Le chercheur de HRW dit qu'il craignait que la date de l'acte d'accusation, fin mai 1999, ne soit utilisée par les critiques du Tribunal de La Haye.
"J'ai senti que les preuves étaient très solides et, n'oubliez pas quelque chose, le premier acte d'accusation se concentrait uniquement sur le Kosovo, et plus tard il a été élargi pour inclure la Bosnie et la Croatie. Je pense que dans le cas de Milosevic, la Croatie n'était pas non plus impliquée. Mais vous savez, ils disposaient de nouvelles preuves provenant du Kosovo et grâce à elles, ils ont fait avancer l'affaire", a-t-il ajouté.
Abrahams a poursuivi le travail qu’il accomplit aujourd’hui, même lorsque Milosevic s’est rendu au Tribunal de La Haye et que le procès a commencé. Il dit que déjà à ce moment-là, il a eu deux réactions émotionnelles, comme lorsque l'acte d'accusation a été déposé.
« L’une d’elles était l’anxiété, vous savez. C'était un homme que je surveillais depuis dix ans avant cette rencontre, documentant les crimes que j'avais vu de mes propres yeux et qu'il avait infligés aux habitants de la région, y compris aux Serbes, et m'asseoir devant lui était intimidant. Et aussi votre travail, votre parcours professionnel est mis en valeur, vous pouvez être interrogé, vous serez ouvertement examiné et vous devez toujours être ferme sur ce que vous croyez et ce dans quoi vous avez travaillé professionnellement et tout cela était un certain sentiment d'anxiété. D'un autre côté, c'était très amusant. Vous savez, pour moi personnellement, c'est un moment brillant dans ma carrière de faire face à cette personne, de la regarder dans les yeux et de dire les faits que je savais être vrais et d'avoir le sentiment d'y contribuer. Et permettez-moi d'ajouter encore une chose. Si l’on considère mon travail de chercheur sur les violations des droits de l’homme, mon travail consiste essentiellement à écouter des histoires, à les valider et à les raconter à haute voix. J'avais donc visité une douzaine de villages autour du Kosovo pour entendre les gens ce qui s'était passé, et mon travail consistait ensuite à le dire au tribunal. Et pour moi, c'était une grande responsabilité, car je sentais que je donnais la parole aux personnes qui avaient souffert de ce terrible conflit. Évidemment, de nombreux témoins sont également venus témoigner de leurs expériences personnelles. Mais c'était une grande responsabilité et aussi un privilège de parler et de donner du pouvoir aux souffrances des gens causées par la terrible politique de cet homme. Et à cet égard, ce fut un grand plaisir et un moment dont je me souviendrai", a rappelé Abrahams à propos de l'œuvre.

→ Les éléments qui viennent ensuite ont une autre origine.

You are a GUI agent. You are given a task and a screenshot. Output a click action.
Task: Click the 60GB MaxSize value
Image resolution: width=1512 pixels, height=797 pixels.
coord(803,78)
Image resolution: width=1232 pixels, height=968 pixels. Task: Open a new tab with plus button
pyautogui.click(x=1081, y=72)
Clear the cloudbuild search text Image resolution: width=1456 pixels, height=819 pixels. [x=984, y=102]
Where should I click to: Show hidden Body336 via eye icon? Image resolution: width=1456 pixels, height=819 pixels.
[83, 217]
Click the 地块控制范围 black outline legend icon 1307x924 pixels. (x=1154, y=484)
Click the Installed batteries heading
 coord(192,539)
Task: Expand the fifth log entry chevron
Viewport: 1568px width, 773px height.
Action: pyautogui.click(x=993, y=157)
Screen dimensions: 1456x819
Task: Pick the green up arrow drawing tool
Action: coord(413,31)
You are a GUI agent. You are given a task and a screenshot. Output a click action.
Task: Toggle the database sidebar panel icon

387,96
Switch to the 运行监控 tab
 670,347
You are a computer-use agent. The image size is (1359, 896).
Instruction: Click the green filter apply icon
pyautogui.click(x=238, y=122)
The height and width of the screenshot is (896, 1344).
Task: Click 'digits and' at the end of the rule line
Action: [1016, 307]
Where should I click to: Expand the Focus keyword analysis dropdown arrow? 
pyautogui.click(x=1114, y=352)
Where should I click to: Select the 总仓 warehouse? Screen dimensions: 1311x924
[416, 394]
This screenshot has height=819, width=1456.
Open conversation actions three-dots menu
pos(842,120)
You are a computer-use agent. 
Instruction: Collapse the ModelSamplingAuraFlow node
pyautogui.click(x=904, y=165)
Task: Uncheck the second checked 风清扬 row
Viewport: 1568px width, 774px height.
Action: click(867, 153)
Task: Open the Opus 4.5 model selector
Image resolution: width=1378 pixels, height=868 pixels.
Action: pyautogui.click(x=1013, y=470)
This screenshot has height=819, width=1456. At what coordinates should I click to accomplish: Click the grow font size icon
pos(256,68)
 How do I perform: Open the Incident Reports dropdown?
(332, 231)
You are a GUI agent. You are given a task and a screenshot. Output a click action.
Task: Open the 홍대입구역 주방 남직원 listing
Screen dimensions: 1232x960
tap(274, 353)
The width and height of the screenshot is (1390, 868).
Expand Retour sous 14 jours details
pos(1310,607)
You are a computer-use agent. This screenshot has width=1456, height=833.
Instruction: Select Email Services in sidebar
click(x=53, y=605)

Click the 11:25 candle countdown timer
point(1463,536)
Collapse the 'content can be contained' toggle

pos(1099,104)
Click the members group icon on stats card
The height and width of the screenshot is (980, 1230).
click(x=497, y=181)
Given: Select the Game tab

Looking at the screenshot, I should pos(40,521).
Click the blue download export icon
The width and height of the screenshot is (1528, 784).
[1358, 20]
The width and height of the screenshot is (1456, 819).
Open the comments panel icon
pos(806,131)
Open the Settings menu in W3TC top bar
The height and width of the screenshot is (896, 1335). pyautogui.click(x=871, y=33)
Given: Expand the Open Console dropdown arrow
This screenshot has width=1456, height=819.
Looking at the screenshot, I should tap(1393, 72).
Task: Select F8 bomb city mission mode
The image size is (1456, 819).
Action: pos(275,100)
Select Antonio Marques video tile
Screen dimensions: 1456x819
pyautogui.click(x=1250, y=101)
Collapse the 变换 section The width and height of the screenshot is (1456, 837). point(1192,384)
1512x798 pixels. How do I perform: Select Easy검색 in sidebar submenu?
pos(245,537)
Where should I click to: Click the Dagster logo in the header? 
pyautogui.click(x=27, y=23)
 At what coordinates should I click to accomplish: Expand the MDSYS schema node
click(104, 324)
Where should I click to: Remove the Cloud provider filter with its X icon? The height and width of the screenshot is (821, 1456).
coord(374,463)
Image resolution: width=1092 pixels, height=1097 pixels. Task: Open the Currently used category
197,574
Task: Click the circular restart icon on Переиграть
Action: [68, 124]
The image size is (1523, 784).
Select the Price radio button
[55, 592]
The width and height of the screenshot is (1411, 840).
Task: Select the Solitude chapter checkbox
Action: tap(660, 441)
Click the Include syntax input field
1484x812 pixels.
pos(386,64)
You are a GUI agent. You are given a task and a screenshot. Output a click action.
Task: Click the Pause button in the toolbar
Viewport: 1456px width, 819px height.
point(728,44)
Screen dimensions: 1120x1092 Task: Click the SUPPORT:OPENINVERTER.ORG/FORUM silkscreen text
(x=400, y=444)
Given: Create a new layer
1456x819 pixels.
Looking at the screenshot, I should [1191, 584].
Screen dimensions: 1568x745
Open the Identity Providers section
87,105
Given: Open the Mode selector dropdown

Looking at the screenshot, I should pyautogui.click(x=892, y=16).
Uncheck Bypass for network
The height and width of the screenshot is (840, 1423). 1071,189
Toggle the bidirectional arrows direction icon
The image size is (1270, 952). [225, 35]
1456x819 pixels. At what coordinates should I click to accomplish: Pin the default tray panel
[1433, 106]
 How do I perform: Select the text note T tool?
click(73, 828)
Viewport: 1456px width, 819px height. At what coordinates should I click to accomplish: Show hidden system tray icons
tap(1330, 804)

Pour lui, la mort de Milosevic, sans attendre le verdict de ses crimes, était une terrible nouvelle. Abrahams ne voulait pas de cette mort, dit qu'elle était prématurée.
"Je pense que nous avons tous été privés de cette opportunité, et en particulier les victimes de ses crimes. Sa mort était donc prématurée", a-t-il ajouté.